» **Exercise instructions**
Starting at the line with "Screen dimensions: 475x192", retype every remaining line of the records exactly. Do not include pictures.
++++ Extracted data
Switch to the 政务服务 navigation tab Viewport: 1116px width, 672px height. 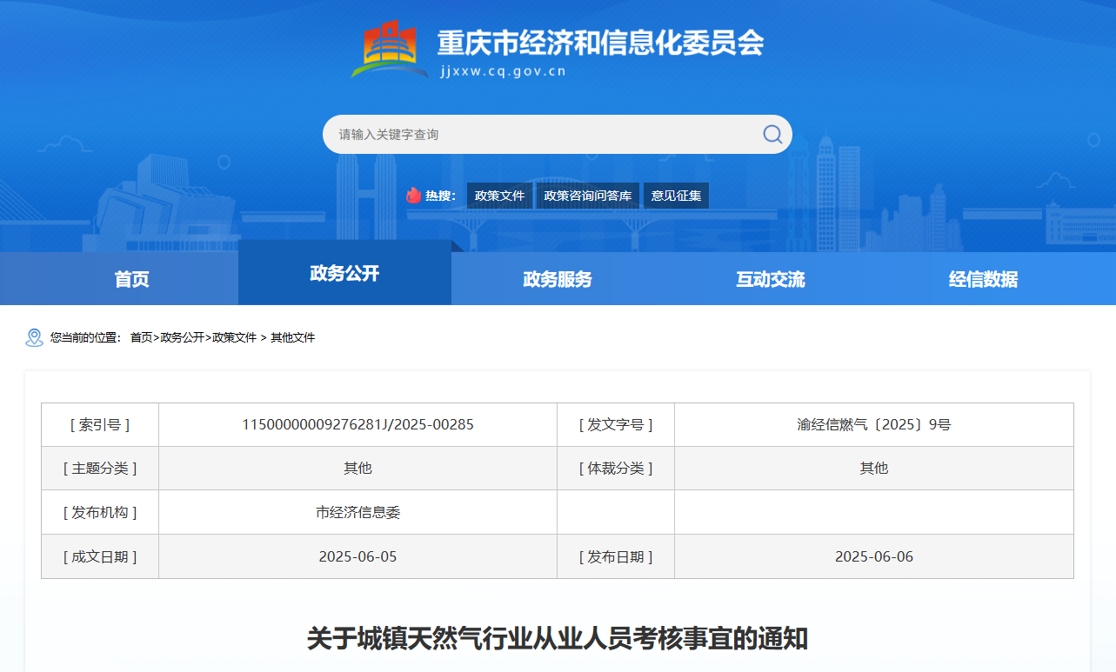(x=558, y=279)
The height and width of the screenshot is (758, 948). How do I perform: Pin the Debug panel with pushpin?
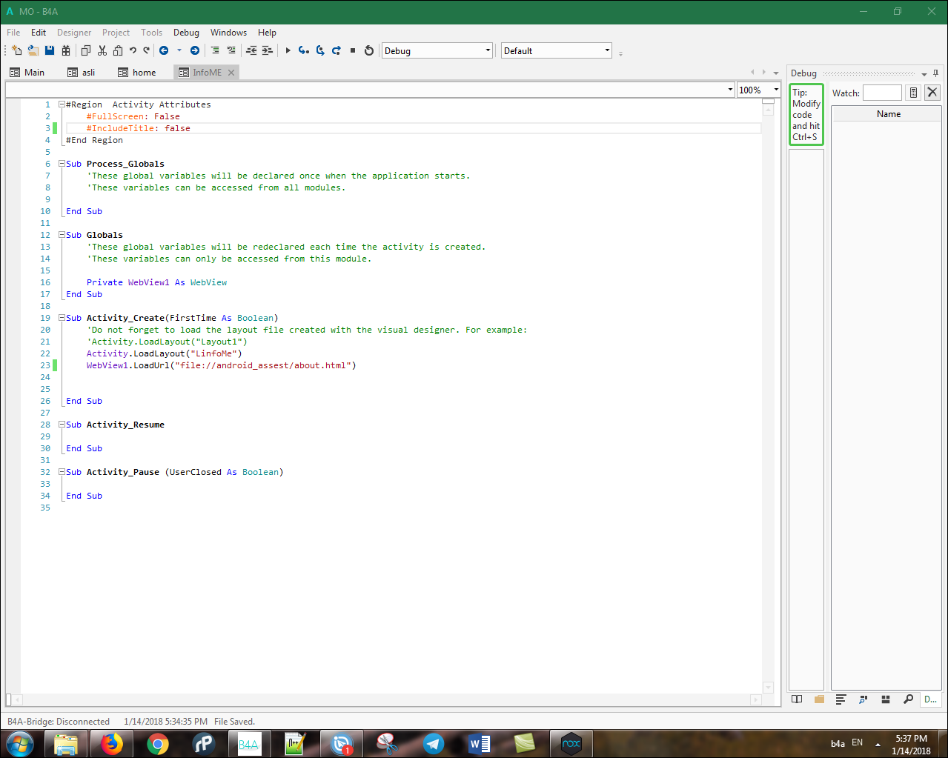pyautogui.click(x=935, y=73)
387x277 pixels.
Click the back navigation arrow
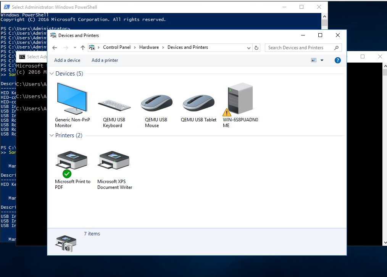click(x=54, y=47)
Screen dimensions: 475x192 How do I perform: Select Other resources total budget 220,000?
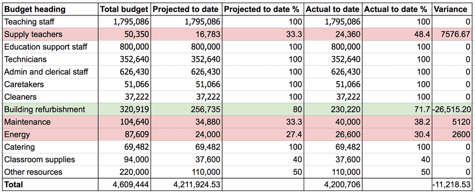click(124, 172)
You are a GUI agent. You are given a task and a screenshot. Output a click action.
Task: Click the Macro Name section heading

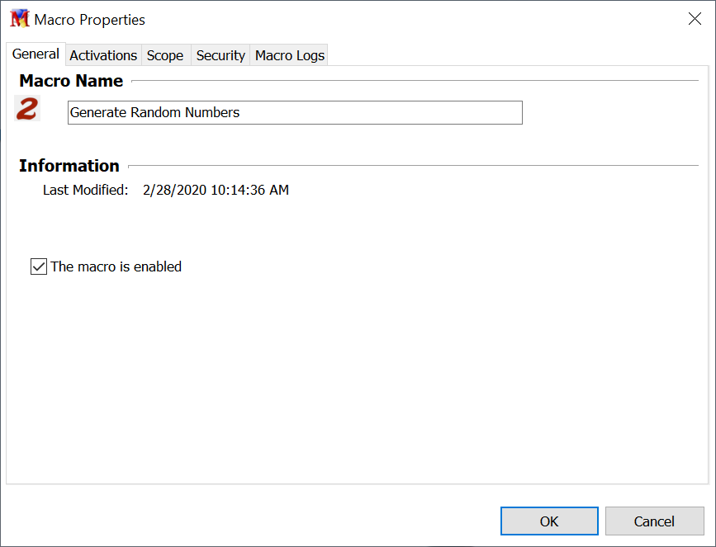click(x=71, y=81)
++++++++
» **Exercise solution**
Screen dimensions: 475x192 How do I perform: Select Other resources total budget 220,000?
click(124, 172)
You are a GUI agent. You are given a task and a screenshot. Output a click action.
Task: Click the Macro Name section heading

click(x=71, y=81)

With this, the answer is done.